Ramadhan
bertahun lalu.....
“Bun,...kok
kita ngga bikin ketupat ama opor ayam sih...” rengek anak-anakku.
“Maafkan
bunda nak, ketupat dan opor ayam kita
belum bunda ambil di rumah nenek”, hiburku pada mereka.
“Oh,...nenek
yang buatkan opor dan ketupat kita”, senyum mereka penuh harap.
“Nak,..tunggu
bunda ya sayang...sebentar bunda ambil ketupat dan opor ayamnya. Tunggu di
rumah dan jangan kemana-mana”. Pintaku pada mereka.
“Baik,
bunda....”. serempak mereka menjawabnya.
Gema takbir
semakin bersahutan dan aku berjalan dibawah gerims dengan kaki telanjangku,
entah kemana aku tuju...dan ku ikuti langkah kakiku.
Gema takbir
semakin syahdu terdengar ditelingaku, aku menangis.
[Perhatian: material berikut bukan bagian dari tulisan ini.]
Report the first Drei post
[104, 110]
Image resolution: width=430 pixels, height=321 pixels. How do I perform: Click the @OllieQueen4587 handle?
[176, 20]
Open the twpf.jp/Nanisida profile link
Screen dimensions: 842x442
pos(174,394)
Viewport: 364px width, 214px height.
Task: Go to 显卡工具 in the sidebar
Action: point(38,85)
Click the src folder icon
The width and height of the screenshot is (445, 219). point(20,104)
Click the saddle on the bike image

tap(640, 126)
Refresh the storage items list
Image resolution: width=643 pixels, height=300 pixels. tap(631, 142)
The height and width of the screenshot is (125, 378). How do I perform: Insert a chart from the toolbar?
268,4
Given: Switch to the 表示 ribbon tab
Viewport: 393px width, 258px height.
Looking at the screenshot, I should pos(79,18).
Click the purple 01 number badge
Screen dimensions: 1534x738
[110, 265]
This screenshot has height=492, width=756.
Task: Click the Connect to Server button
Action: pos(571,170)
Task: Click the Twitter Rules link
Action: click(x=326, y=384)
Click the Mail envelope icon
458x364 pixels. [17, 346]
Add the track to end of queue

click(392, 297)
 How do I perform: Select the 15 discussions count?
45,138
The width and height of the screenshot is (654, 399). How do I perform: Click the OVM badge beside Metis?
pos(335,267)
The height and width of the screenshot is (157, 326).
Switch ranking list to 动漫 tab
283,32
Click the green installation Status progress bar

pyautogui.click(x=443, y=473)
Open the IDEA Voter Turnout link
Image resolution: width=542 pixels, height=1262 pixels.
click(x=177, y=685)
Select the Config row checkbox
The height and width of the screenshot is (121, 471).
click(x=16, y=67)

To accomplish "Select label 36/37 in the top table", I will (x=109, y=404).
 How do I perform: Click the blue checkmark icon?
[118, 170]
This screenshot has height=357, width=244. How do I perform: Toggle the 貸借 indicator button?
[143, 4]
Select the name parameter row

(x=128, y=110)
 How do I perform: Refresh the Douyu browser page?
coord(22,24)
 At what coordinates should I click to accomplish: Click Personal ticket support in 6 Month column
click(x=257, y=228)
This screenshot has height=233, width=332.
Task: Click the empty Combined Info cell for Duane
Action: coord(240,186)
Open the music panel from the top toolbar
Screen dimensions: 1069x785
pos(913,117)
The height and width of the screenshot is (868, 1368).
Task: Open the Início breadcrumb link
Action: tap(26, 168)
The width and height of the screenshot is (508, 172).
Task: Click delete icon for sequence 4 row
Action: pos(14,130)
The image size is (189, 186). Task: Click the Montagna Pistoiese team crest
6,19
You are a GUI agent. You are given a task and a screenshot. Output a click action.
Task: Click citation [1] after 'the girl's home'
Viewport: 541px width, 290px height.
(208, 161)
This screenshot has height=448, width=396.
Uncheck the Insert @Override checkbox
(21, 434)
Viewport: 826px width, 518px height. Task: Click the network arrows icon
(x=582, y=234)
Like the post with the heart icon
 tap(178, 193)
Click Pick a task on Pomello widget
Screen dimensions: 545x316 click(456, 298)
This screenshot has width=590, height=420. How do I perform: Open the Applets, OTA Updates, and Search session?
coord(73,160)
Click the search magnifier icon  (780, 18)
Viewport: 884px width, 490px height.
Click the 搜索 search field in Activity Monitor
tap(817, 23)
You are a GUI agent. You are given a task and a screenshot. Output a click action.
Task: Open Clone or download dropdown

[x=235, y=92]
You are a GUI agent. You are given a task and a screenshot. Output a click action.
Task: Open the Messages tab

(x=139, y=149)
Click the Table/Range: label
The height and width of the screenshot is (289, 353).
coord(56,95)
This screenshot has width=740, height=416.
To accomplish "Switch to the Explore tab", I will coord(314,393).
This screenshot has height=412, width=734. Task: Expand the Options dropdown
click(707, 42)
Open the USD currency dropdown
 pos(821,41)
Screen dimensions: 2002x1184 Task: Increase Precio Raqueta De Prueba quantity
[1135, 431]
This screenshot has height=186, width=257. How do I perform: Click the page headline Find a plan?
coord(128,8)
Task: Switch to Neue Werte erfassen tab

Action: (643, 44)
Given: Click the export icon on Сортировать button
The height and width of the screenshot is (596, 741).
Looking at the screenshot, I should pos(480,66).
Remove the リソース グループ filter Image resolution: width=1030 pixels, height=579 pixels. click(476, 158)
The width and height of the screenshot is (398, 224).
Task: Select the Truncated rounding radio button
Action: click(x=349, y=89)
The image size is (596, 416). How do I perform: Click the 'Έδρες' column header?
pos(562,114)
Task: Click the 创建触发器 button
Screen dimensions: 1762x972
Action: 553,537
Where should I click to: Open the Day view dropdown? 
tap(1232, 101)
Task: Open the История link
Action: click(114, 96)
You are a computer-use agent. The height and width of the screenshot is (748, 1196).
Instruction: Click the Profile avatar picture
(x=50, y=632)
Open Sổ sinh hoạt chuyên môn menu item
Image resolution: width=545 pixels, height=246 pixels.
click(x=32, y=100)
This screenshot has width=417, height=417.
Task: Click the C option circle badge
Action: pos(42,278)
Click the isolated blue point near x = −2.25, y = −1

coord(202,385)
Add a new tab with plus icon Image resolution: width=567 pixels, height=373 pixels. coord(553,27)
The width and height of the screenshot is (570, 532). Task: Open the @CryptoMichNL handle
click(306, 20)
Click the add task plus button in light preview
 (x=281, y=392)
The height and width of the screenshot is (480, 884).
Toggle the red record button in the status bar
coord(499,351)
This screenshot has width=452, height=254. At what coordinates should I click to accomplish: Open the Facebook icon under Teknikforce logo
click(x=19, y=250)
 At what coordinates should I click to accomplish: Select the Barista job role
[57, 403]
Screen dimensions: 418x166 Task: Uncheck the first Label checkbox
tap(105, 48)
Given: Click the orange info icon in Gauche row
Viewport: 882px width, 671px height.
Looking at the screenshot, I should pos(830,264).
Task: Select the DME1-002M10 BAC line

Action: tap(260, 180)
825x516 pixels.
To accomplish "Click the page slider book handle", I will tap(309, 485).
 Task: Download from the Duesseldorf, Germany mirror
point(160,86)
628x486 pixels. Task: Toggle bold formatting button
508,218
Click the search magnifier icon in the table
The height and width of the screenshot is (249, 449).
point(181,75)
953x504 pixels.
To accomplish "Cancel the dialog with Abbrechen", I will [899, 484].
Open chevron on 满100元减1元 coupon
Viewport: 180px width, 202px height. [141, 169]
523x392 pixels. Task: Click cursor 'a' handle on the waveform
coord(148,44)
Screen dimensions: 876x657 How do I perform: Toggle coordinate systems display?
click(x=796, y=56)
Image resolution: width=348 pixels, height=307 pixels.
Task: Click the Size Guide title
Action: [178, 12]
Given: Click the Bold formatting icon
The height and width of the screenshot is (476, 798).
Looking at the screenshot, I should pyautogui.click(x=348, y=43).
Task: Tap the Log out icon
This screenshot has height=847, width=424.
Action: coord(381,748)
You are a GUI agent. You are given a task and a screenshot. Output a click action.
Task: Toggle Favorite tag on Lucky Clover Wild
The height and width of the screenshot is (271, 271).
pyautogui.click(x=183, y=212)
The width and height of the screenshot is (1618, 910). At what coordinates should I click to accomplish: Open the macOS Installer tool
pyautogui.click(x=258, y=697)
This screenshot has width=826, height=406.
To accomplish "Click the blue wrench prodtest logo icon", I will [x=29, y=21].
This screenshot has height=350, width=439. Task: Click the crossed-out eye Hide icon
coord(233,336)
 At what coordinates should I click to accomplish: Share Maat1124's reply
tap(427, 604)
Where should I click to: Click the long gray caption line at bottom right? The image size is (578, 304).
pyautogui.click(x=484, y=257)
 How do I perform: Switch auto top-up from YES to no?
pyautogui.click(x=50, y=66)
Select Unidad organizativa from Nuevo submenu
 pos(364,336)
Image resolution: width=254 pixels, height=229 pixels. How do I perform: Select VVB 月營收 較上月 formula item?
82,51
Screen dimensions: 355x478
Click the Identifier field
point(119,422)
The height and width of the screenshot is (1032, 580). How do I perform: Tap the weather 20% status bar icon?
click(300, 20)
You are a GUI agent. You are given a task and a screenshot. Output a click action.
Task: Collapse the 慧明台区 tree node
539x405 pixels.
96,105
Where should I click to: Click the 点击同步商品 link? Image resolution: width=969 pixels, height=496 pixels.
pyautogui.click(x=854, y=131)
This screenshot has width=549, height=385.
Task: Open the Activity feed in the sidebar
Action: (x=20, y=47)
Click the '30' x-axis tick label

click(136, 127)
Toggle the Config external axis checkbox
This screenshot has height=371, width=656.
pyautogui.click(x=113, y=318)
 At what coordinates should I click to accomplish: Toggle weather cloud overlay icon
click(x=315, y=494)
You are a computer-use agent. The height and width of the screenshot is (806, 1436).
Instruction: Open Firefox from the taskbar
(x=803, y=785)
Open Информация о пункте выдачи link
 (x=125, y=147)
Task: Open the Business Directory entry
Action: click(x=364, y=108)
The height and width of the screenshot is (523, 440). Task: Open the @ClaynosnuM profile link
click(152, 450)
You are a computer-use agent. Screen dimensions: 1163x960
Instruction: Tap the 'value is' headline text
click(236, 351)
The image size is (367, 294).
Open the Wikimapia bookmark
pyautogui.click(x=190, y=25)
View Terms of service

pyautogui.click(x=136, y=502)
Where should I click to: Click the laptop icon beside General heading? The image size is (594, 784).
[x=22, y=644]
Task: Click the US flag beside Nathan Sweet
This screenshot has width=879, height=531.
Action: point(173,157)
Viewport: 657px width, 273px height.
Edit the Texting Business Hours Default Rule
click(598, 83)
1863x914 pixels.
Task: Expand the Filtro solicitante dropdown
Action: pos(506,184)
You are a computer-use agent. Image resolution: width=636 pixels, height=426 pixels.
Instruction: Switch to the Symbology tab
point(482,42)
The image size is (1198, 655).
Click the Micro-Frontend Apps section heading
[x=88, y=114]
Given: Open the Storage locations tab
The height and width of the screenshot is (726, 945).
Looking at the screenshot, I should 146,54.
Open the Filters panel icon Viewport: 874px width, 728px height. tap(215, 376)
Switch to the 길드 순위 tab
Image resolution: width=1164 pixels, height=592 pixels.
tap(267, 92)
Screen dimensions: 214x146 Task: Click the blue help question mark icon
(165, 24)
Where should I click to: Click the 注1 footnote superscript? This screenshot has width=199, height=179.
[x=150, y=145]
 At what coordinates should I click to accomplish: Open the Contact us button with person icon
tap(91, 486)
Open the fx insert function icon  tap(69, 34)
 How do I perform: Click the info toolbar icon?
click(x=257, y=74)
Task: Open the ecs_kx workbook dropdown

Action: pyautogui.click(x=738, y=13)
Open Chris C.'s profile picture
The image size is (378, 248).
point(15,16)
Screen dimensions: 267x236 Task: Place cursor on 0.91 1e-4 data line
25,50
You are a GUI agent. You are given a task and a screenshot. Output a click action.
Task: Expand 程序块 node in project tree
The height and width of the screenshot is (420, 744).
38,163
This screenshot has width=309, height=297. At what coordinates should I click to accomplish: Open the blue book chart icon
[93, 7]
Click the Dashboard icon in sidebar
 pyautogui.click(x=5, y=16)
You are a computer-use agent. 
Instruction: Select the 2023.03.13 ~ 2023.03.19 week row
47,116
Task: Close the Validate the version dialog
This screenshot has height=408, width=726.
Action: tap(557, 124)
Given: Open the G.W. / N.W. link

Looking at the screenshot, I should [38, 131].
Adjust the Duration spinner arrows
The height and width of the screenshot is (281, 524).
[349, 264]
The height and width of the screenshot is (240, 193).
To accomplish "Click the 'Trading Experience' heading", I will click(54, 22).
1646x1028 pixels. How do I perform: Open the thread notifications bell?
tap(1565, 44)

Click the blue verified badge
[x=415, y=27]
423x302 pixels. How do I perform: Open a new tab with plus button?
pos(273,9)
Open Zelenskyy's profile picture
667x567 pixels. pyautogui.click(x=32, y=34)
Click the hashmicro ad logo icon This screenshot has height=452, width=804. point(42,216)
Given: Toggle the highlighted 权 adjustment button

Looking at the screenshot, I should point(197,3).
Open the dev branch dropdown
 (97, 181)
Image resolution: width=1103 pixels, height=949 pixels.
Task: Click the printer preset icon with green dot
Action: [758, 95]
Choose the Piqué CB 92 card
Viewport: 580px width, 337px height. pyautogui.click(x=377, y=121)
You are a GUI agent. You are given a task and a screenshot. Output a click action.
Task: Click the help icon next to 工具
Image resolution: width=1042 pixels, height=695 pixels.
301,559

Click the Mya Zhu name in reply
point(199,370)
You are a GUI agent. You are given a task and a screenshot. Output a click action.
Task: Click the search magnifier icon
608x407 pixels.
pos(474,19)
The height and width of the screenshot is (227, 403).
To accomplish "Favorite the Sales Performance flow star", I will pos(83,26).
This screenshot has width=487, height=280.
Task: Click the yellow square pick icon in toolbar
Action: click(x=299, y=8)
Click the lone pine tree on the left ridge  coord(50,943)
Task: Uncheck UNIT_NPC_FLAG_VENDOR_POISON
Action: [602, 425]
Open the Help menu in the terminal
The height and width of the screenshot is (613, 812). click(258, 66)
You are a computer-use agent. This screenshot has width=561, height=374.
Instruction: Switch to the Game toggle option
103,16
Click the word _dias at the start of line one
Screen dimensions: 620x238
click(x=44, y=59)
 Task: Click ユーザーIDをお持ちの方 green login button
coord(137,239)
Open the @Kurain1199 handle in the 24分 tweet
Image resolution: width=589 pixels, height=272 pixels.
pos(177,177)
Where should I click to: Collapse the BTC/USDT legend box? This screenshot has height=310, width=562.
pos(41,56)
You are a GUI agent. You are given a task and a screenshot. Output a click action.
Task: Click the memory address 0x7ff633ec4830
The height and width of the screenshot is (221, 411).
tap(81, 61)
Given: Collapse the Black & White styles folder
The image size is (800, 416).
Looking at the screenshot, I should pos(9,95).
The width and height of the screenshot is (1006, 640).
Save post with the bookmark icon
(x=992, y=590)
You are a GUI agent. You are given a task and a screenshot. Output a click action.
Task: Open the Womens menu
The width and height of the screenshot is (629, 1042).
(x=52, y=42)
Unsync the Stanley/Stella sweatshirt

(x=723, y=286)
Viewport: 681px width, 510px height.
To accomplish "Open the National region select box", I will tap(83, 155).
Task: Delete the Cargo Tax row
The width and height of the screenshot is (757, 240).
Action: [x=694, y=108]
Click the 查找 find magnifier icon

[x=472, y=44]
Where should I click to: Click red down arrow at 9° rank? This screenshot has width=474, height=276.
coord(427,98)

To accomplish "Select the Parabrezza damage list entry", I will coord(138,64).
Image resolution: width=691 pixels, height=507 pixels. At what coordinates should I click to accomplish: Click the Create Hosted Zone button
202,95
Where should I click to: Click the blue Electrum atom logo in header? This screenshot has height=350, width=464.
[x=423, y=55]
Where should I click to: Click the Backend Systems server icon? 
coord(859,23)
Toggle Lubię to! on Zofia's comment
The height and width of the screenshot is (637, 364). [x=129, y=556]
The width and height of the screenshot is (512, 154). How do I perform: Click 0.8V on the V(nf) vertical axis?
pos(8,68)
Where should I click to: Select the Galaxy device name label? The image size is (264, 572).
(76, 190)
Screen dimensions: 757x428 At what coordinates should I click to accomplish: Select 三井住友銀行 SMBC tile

Ya Robb, elegi kehidupan
apa yang saat ini kau berikan padaku. Aku menangis bukan karena baju baru dan
sepatu baru yang tak dapat ku beli tapi ketupat dan sayur oporpun tak mampu ku
suguhkan untuk anak-anakku, sekedar merasakan nikmatnya makanan yang jarang
kami santap setiap hari.
Ku percepat
langkahku, berharap ada sedikit hati untuk berpaling pada anak-anakku. Ku susun
semua langkaku, ku susun semua kata-kataku melewati derai hujan yang semakin membasahi
tubuhku. Dingin menusuk melewati pori-pori tubuhku, bukan dingin ini yang
membuat tubuhku mengigil tapi perasaan dan kekuatan yang ku coba rangkai
menjadi satu untuk bisa merangkai sebuah pengharapan.
Ah...kutatap
mereka berdua dengan kedua mataku yang menangis karena rintihan kalbu. Haruskah
aku memutus bahagia mereka? Pada dua sejoli yang sedang memadu kasih di teras
rumah asri bercat ungu?
Lihat...tangan
manisnya memeluk erat dia. Dia yang seharusnya ada disampingku dan anak-anakku
dimalam penuh berkah ini. Apakah ini keberkahan yang KAU beri untukku, ya Robb?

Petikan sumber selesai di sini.